> _Given request_
Please format the stretch of the listing below, from the line containing "The image size" through the end of the listing, as a Markdown table with the columns Row and Text. Skip blank lines and leave the pictures out.

> _Material_

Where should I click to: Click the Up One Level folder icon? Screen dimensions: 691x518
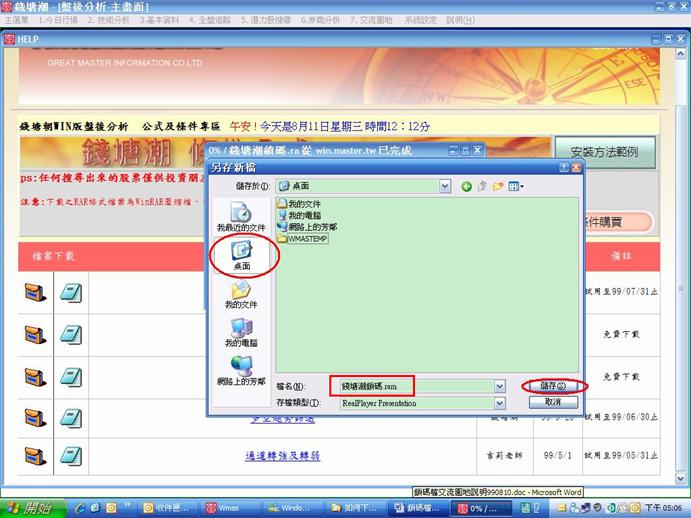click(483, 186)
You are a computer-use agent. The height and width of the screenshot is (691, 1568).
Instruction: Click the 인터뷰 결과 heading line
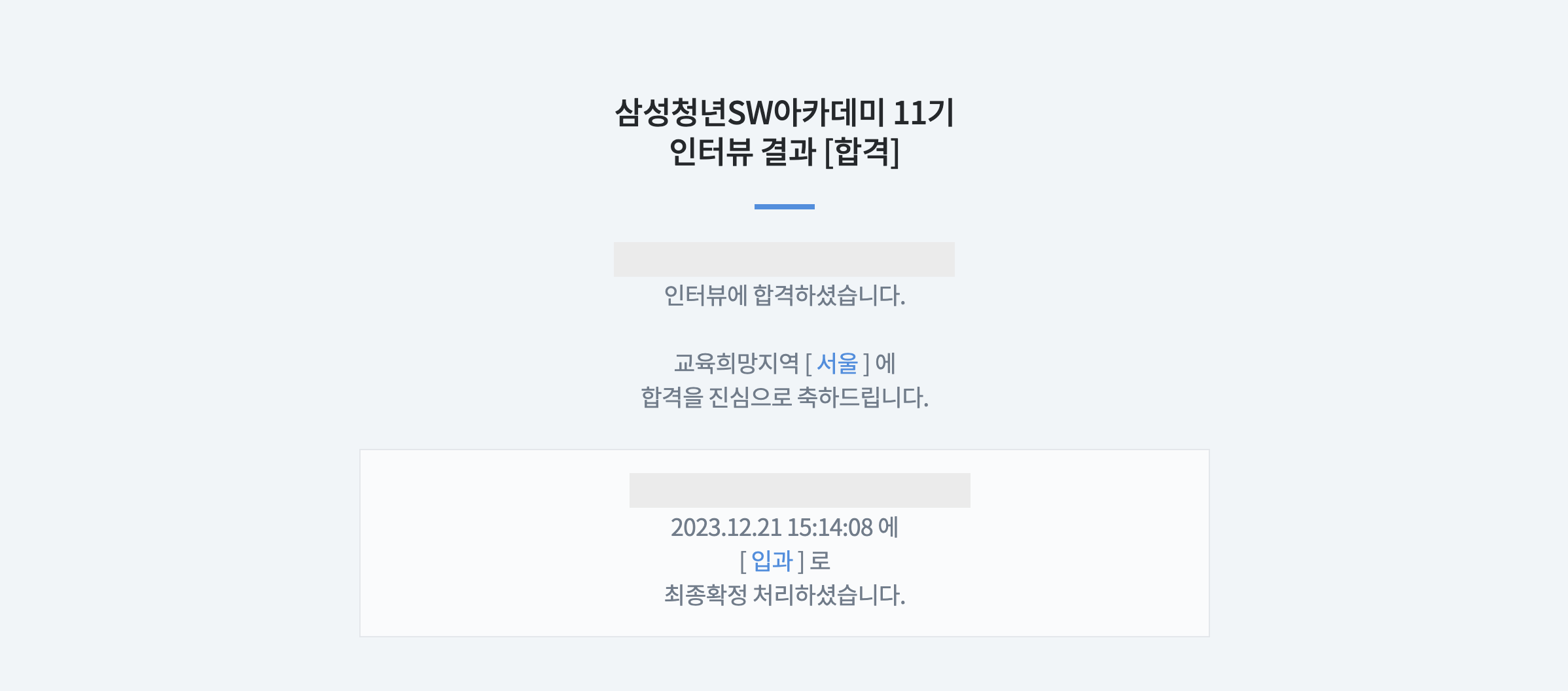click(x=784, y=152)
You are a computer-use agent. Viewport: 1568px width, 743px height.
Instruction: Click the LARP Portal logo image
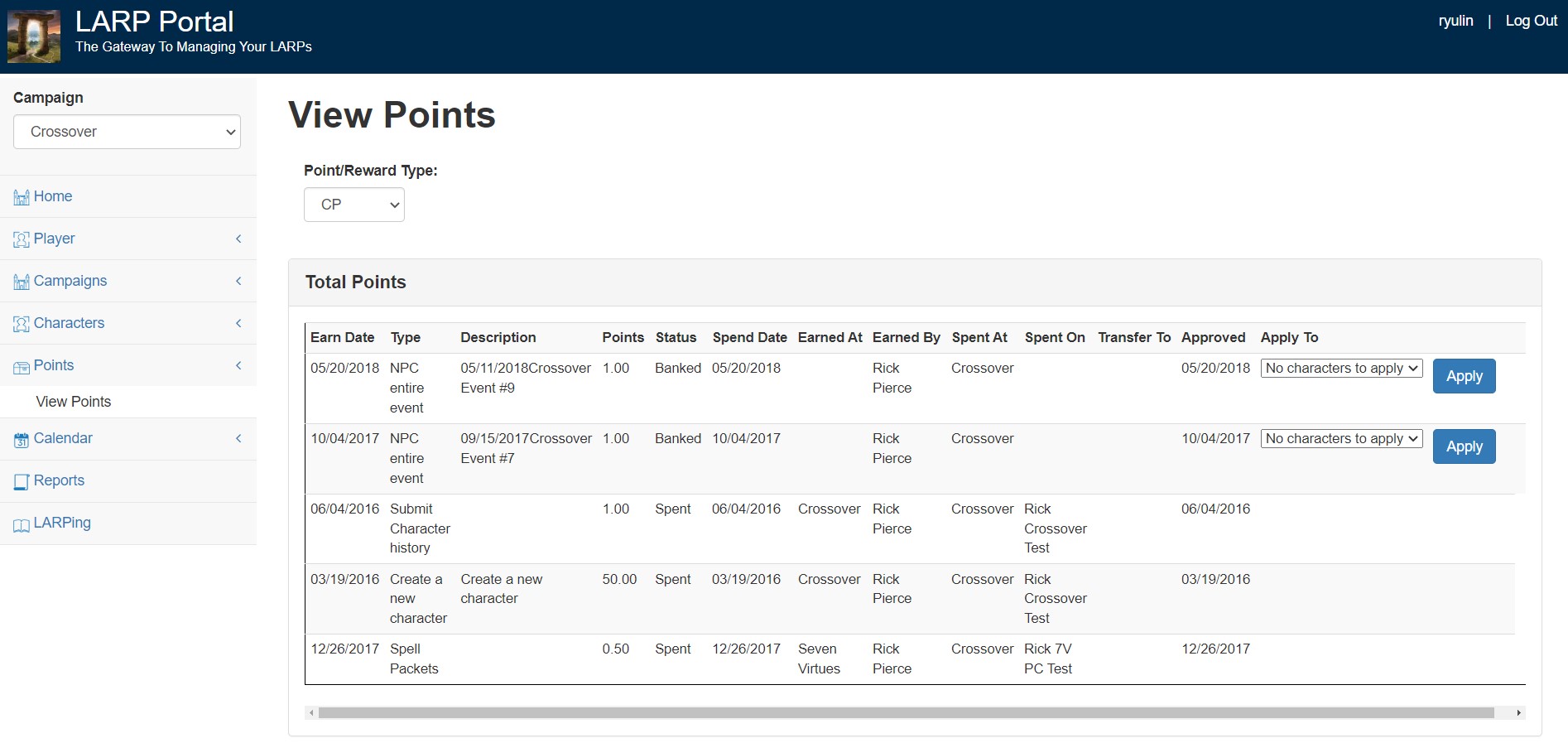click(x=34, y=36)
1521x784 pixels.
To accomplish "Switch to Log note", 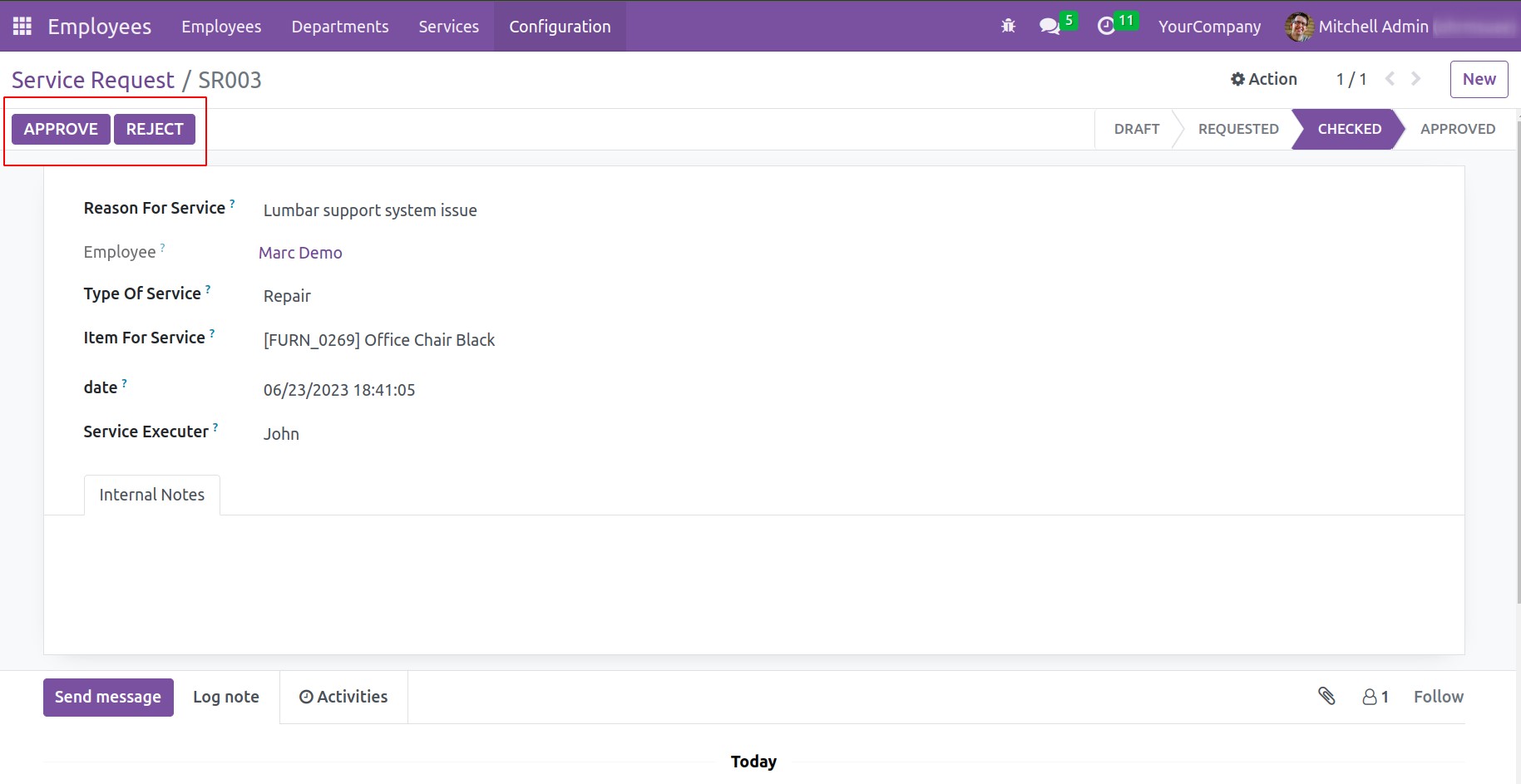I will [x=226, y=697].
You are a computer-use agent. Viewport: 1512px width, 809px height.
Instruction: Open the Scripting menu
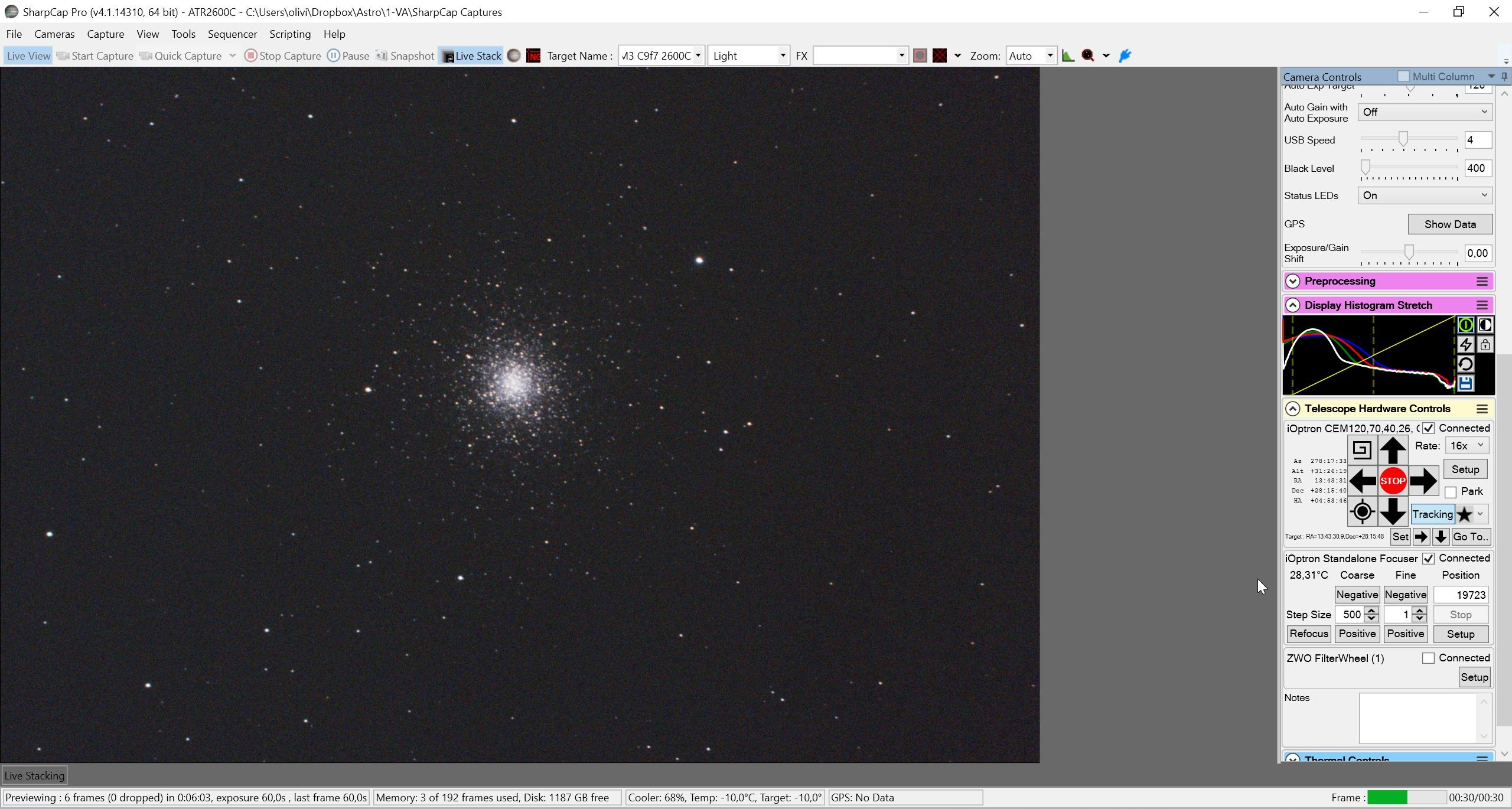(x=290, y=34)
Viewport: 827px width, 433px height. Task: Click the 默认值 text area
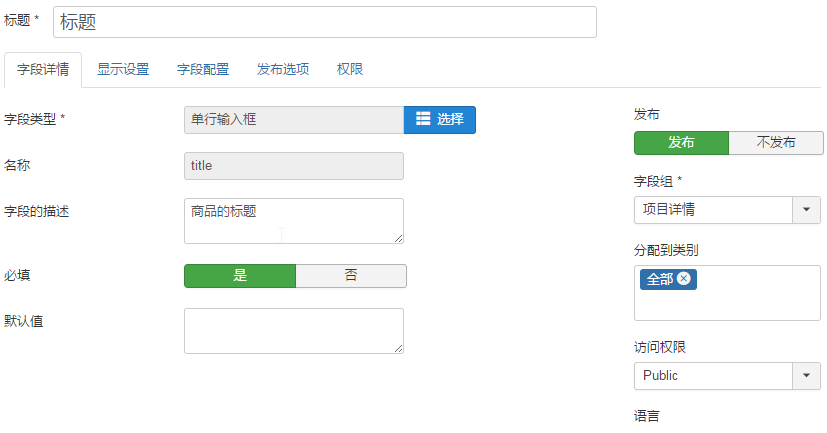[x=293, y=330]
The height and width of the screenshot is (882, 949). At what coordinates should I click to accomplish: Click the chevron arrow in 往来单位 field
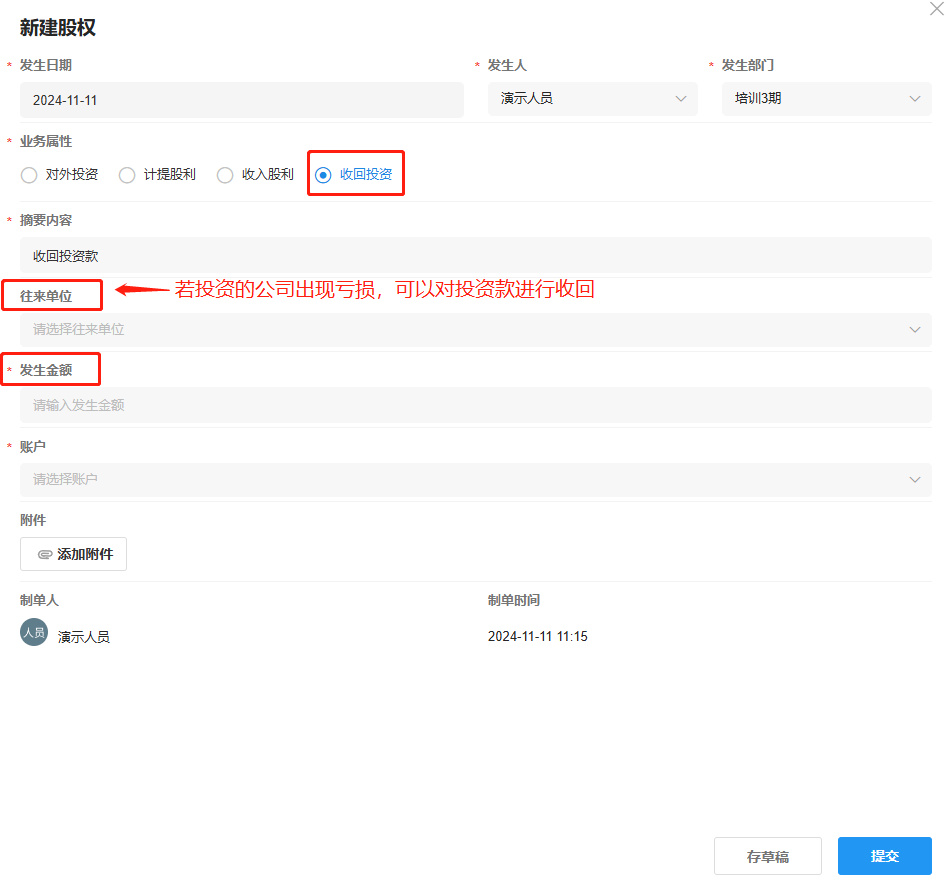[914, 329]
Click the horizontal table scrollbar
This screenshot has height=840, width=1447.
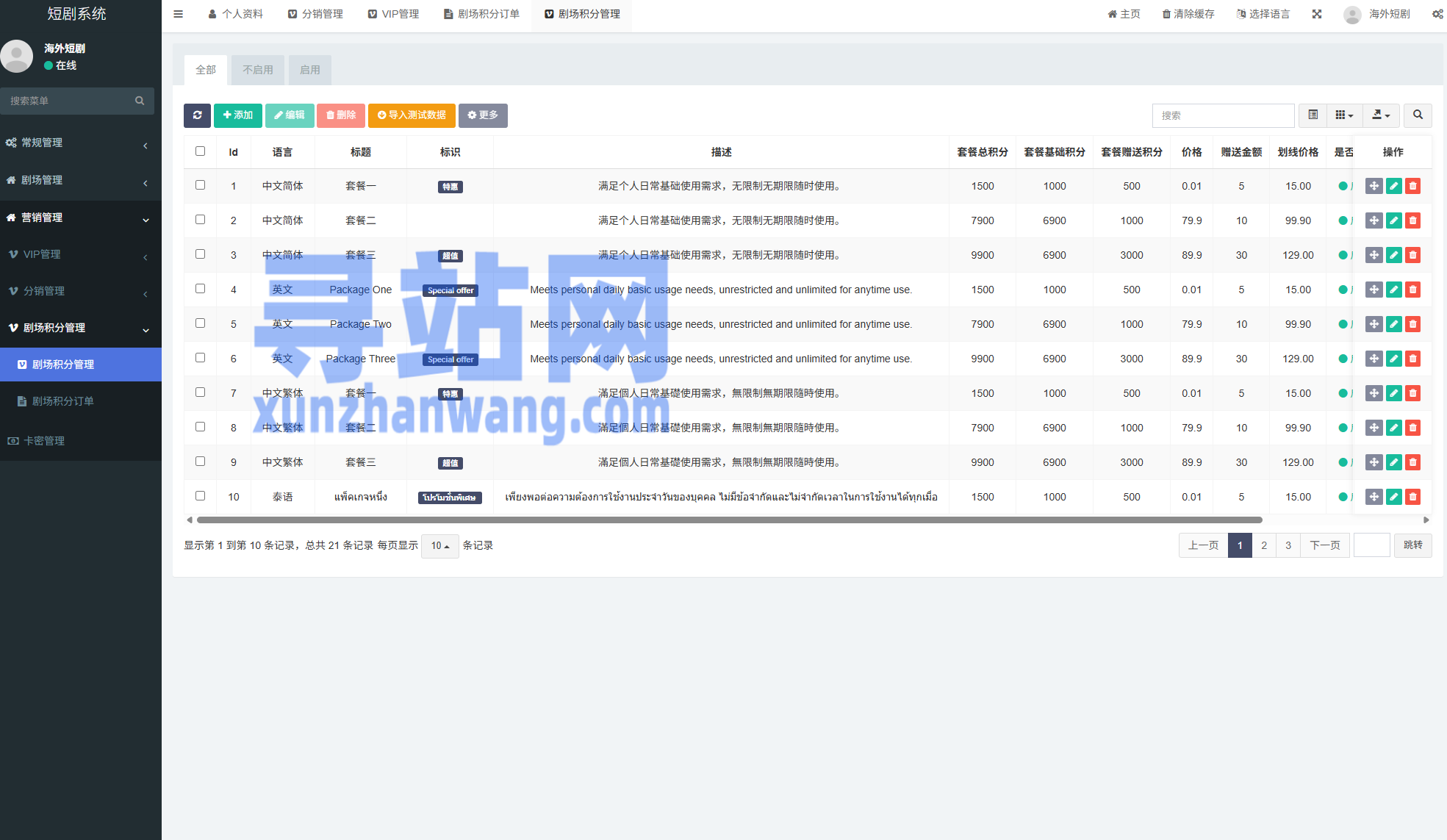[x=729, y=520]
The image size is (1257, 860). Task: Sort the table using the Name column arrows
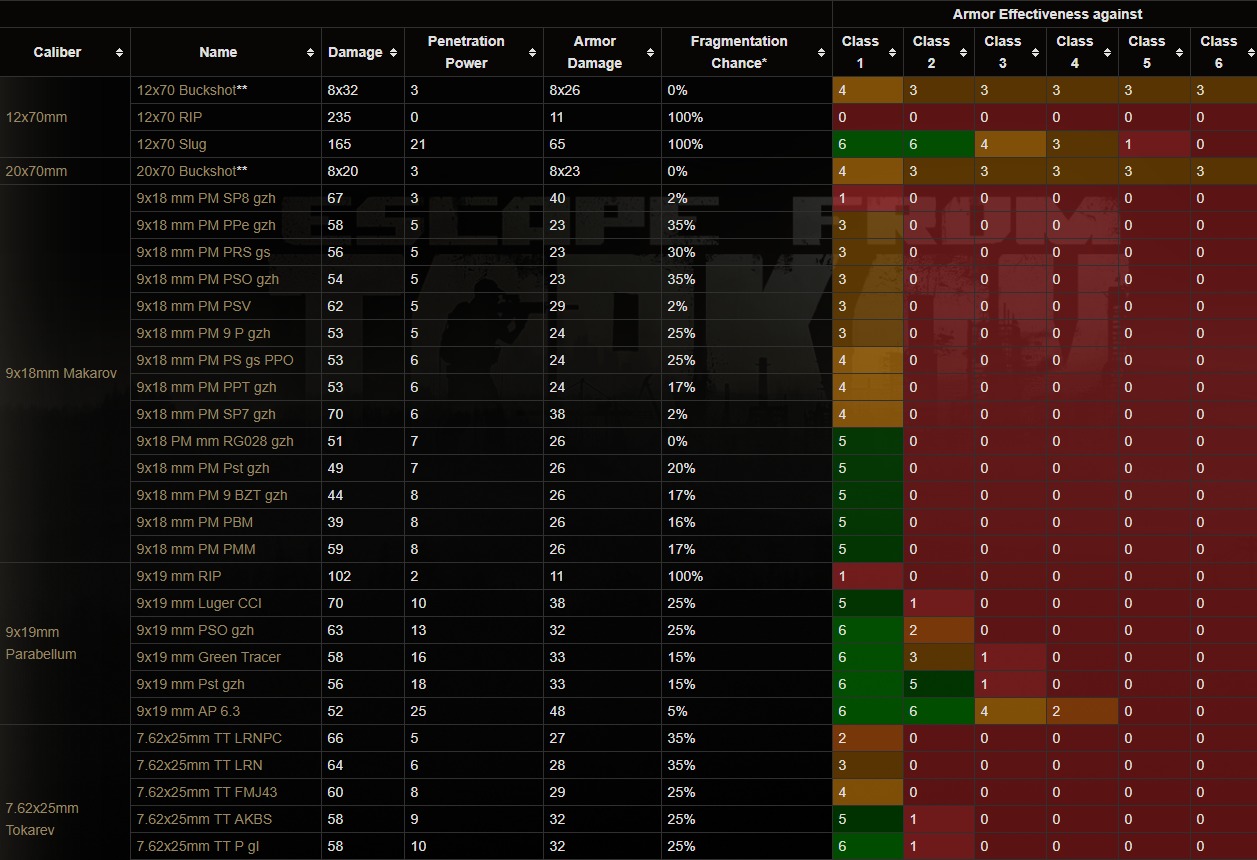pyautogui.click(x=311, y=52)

> _Solution to the exercise_
| Row | Text |
|---|---|
| 1 | The image size is (1257, 860). Task: Sort the table using the Name column arrows |
| 2 | pyautogui.click(x=311, y=52) |